CRÔNICAS – 1⁄86400 do dia por Joaquim Cesário de Mello

 Eu nunca vi um segundo. Os segundos são muito rápidos, bastante velozes e tão ligeiros. Toda vez que tento olhar um segundo, nem que seja por um segundo, já estou um segundo atrasado. Segundos não foram feitos para serem contemplados.

 Os minutos, contudo, não. Minutos podem ser notados, contados e divisados. Basta olhar o relógio e lá está um minuto por um minuto parado. No andar dos ponteiros, o segundo é o tempo inquieto, movente e agitado.

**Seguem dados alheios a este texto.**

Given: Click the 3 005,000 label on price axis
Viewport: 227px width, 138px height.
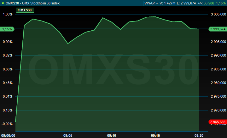Looking at the screenshot, I should (x=218, y=14).
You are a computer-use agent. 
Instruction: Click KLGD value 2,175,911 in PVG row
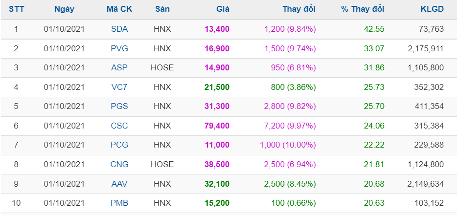tap(425, 48)
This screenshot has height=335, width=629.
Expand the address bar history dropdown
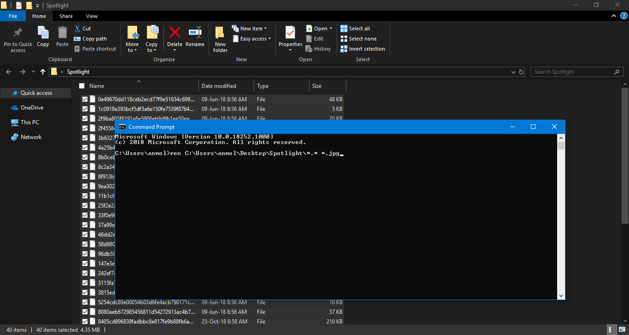click(513, 72)
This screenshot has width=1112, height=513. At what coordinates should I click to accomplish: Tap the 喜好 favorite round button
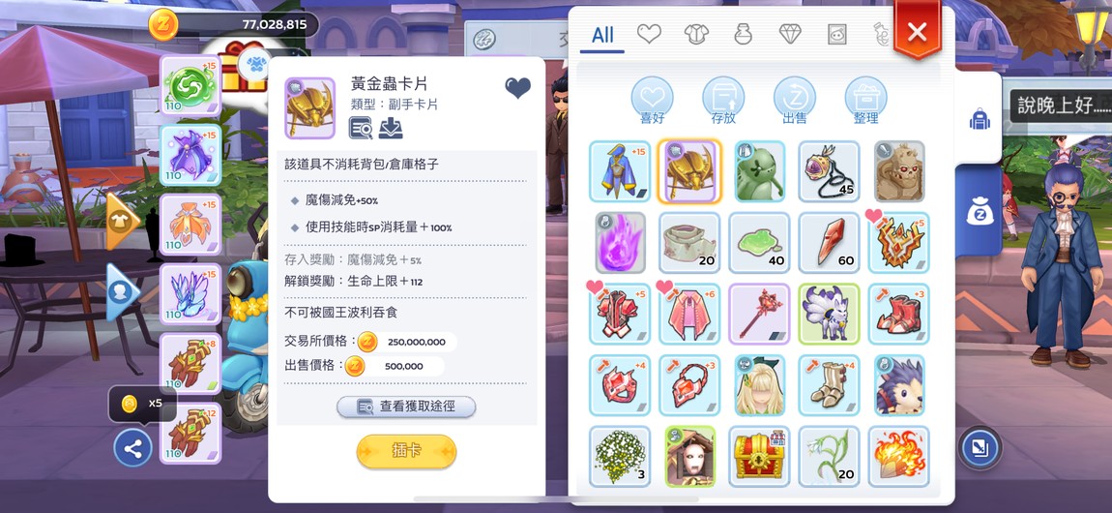point(652,101)
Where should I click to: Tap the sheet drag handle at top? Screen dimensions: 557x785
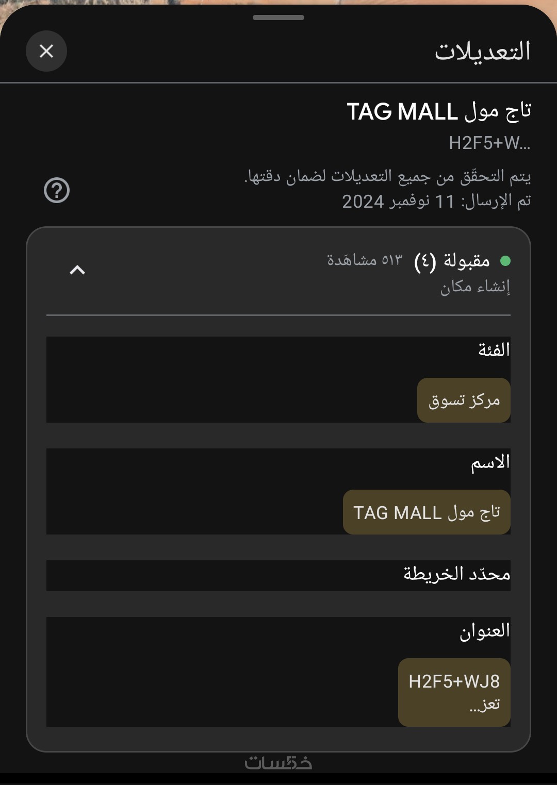click(x=279, y=18)
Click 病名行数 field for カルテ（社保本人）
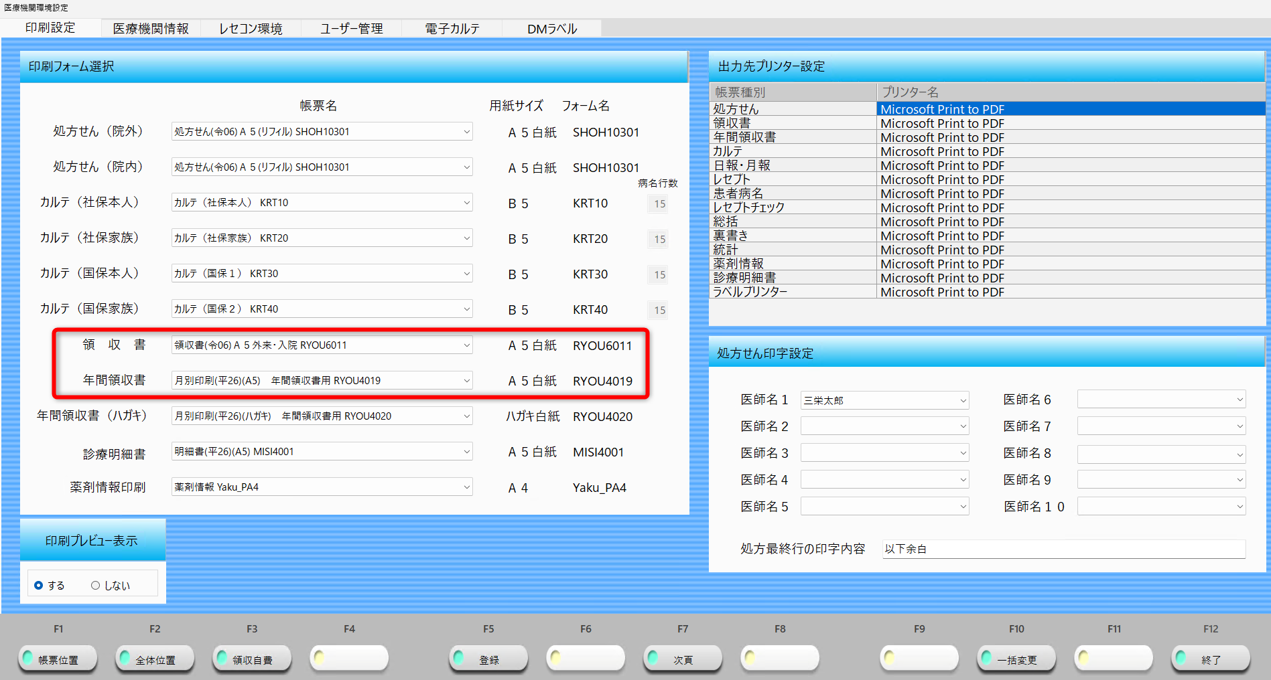Viewport: 1271px width, 680px height. click(x=659, y=203)
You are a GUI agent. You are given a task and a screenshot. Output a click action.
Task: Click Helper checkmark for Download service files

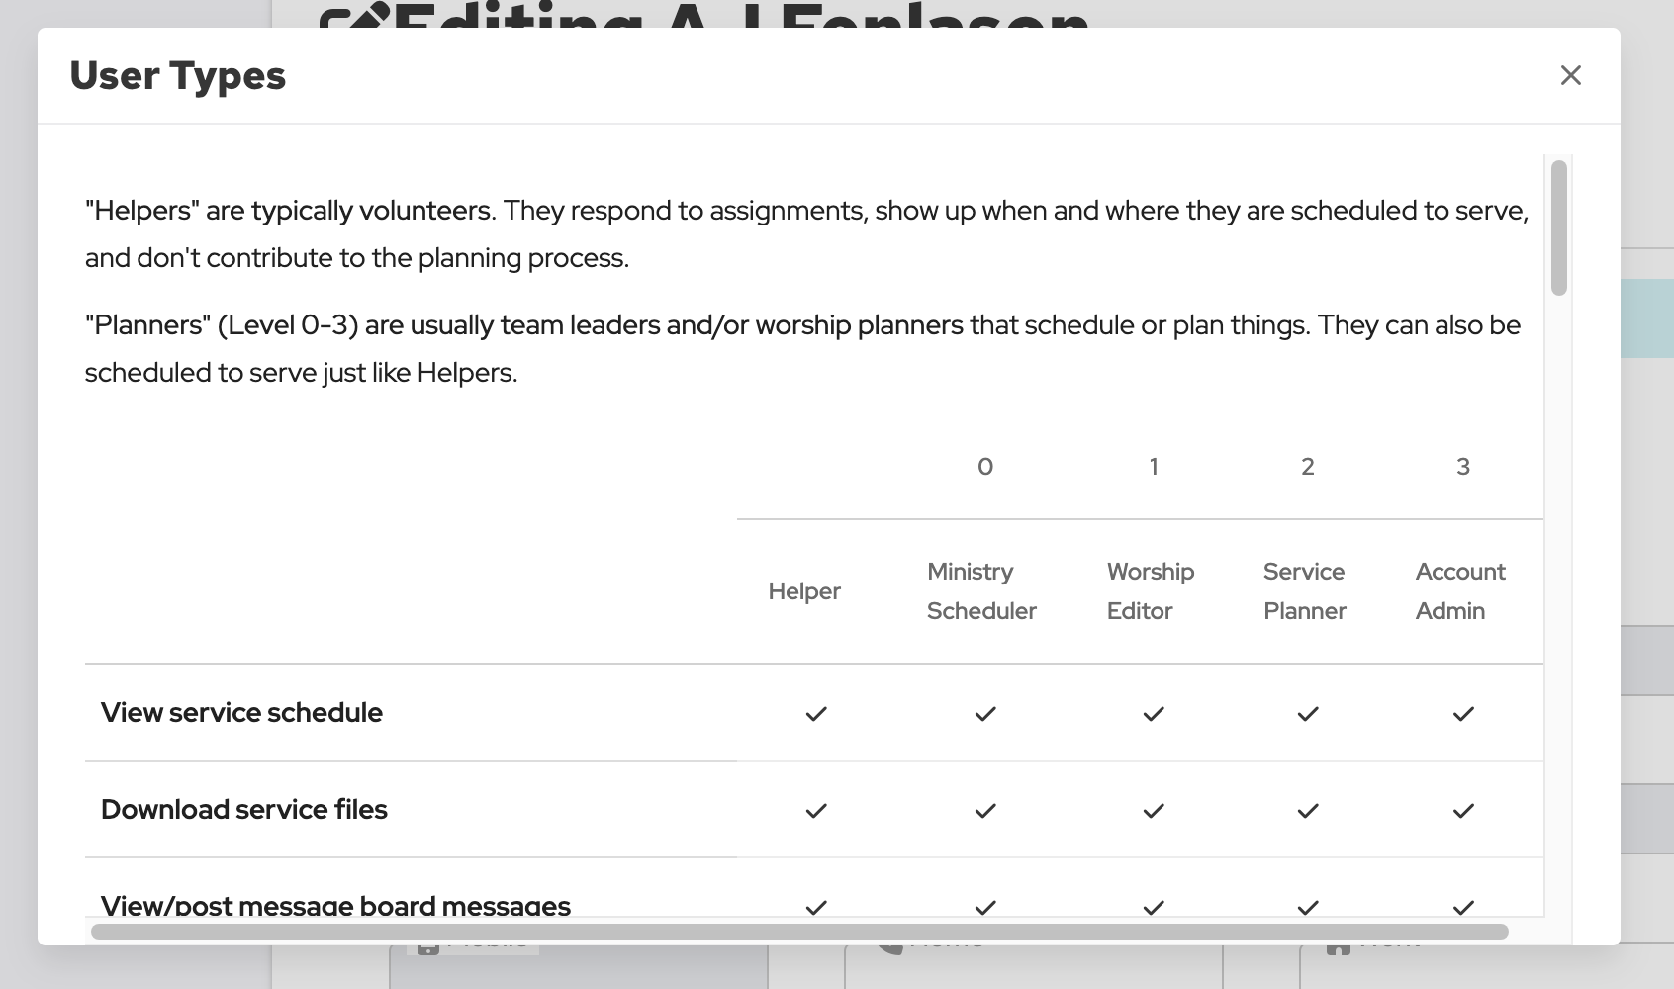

 Também se pode avistar as horas. Elas, todas as horas, estão sempre na mesma hora e no mesmo horário. Já o dia não se encontra nos mostradores contáveis dos relógios. Não há relógio no mundo que nos mostre o dia, pois os dias são vislumbráveis na metamorfose colorida do céu, que todos os dias se move por sobre a cabeça dos campos, dos desertos e das cidades.

 Os anos, por sua vez, têm seu lugar e espaço no interior dos calendários, e quando, de ano em ano, comemora-se algum aniversário. Porém, nunca conheci alguém celebrando ou festejando os aniversários dos segundos. Parece até que os segundos não têm natalício, ou sequer por algum tempo foram gerados. Mas os segundos, como tudo na vida, em um instante nasce, vive, envelhece e morre.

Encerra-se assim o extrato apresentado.